El nacionalismo ya no tiene un plan. Lo fía todo al victimismo. En esta campaña su programa se resume en tres puntos: levantar el artículo 155 (habían tenido muy fácil evitarlo), sacar a los presos (eso solo está en manos del Supremo, y nadie les librará del juicio) y, aquí el discurso se vuelve de repente muy confuso, tratar de hacer cumplir el “mandato” y avanzar hacia la república. Esa que ya habían proclamado. No dicen cómo. Pronuncian menos la palabra unilateral porque ya han vivido las consecuencias de tomar el camino contrario a la ley.
Ha pasado poco tiempo para permitir al nacionalismo catalán replantearse sus objetivos y, sobre todo, sus estrategias. Si pierden la mayoría el mensaje de los catalanes será demoledor para ellos. Pero tampoco si consiguen recuperar el poder podrán seguir con su hoja de ruta, fracasada sin remedio. Y es altamente probable una situación de ingobernabilidad, de vetos cruzados que prolonguen muchos meses la vigencia del 155 y lleven incluso a la repetición electoral. En algún momento tendrán que dar pasos hacia el realismo. Porque su mundo mágico ya se desvaneció.
Han jugado con fuego. Cuando en una comunidad existe una división tal sobre la identidad nacional, pensar que el “queremos votar” resolvería el debate era una temeridad. Lo apropiado en esos casos (se hizo así en Irlanda, así se está haciendo en Euskadi) es ir construyendo consensos, hallar soluciones que puedan ser aceptables por las partes aunque impliquen grandes dosis de ambigüedad sobre principios que parecían irrenunciables. En Bruselas son maestros en eso, miren el acuerdo del brexit.

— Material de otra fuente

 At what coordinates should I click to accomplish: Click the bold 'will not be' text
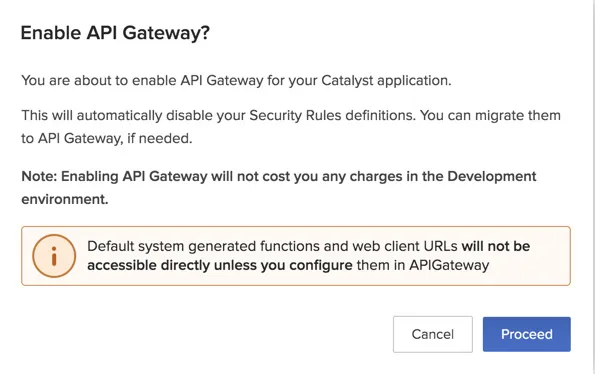pos(496,246)
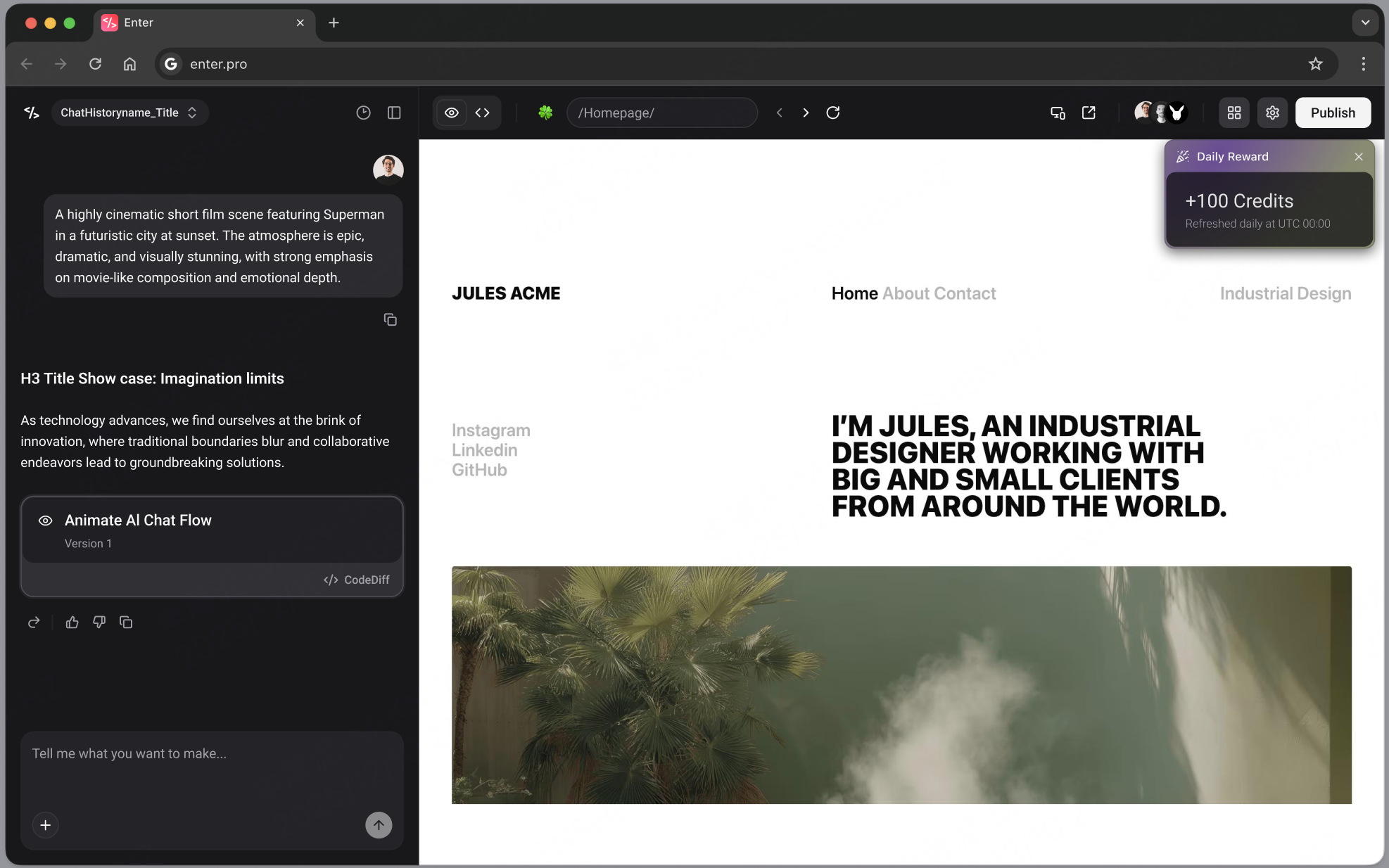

Poco a poco debe irse abriendo paso lo razonable. Claro que, escribió el periodista científico Javier Sampedro, “nuestra consciencia, ese hilo narrativo único, lineal y movido por la razón y el libre albedrío que todos experimentamos cada minuto de nuestras vidas, es un engaño aún mayor que todos los delirios de los chamanes”. Que el debate público se dirija a las emociones, como la publicidad, es propio de este tiempo de política espectáculo. Es un fracaso para los que aún creemos en los valores de la Ilustración, que edificaron las democracias modernas. Los que queremos sostener el futuro en el conocimiento y aborrecemos la posverdad. Los que preferimos rendir culto a la diosa razón que a todos los demonios del romanticismo.